總結起來，這些缺點明顯多于優點。企業需要探索reCAPTCHA的替代方案來保護其網站。

2. 有效的機器人檢測策略

2.1 多層次機器人檢測方法

檢測機器人的有效方法是將設備智能作為多層次欺詐檢測方法的一部分，該方法結合技術數據和行為特征來形成對用戶行為和意圖的完整圖像，同時不影響客戶體驗。一些公司可以共同使用的最有效技術包括：

• 蜜罐技術：在表單提交中設置對使用圖形界面瀏覽的人類用戶不可見但對機器人可見的隱藏字段，從而誘捕機器人。如果人類填寫表單，則該字段為空白，但當機器人掃描網站的HTML代碼時，它們會填寫該字段。這會標記它們的提交以進行阻止。
• 行為分析：滾動時間、鼠標移動和導航模式等指標有時可以區分人類用戶和機器人。機器人傾向于以閃電般的速度在操作之間移動，且沒有猶豫。
• 機器學習：在已知的人類和機器人交互的大型數據集上訓練模型，以發現模式。這些發現的模式隨后可以幫助實時識別機器人的行為。
• 設備智能：全面的設備智能平臺分析數百種瀏覽器和設備特性，可用于標記可能表明機器人冒充真實用戶的可疑活動和設備。
• IP黑名單：檢查訪問者IP地址是否與定期更新的已知機器人IP、數據中心范圍和惡意代理數據庫匹配。
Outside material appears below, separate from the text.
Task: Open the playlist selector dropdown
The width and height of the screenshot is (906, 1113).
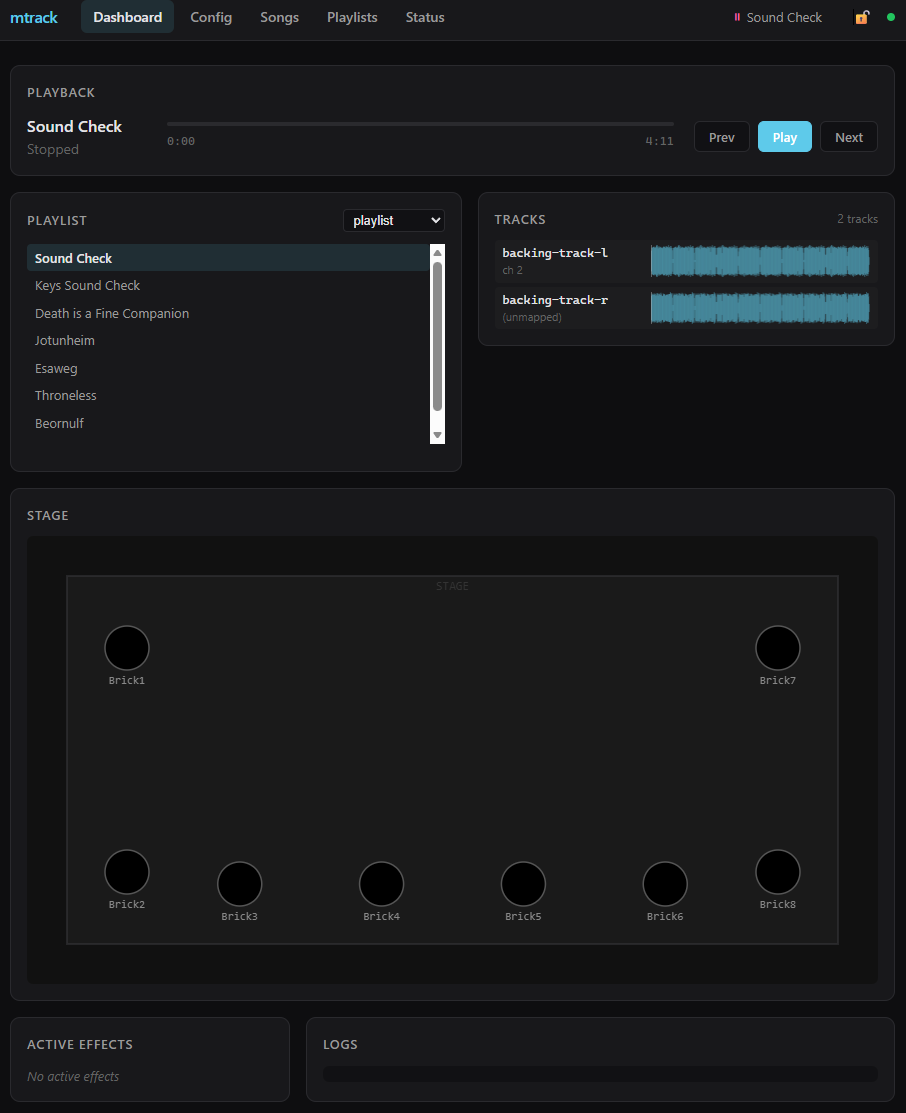Action: [x=393, y=220]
所有這些機器人檢測策略都在后臺無形中工作，收集數據并發現模式，而不會打擾合法的人類用戶。它們共同提供了一種深度防御方法，能夠隨著欺詐者不斷發展的技術而調整。

3. 結語

reCAPTCHA不再提供它承諾的機器人保護。設備智能是阻止惡意機器人嘗試入侵客戶賬戶、降低網站速度或抓取網站內容的更好替代方案。

隨著計算機視覺和機器學習技術的不斷發展，傳統驗證碼技術已經無法有效區分人類與機器。企業需要采用更先進、更智能的解決方案，如多層次欺詐檢測系統、行為分析和設備智能等技術，以保護網站安全并提升用戶體驗。最終，無需打擾用戶的"無形"安全措施將成為未來網絡安全的主要發展方向。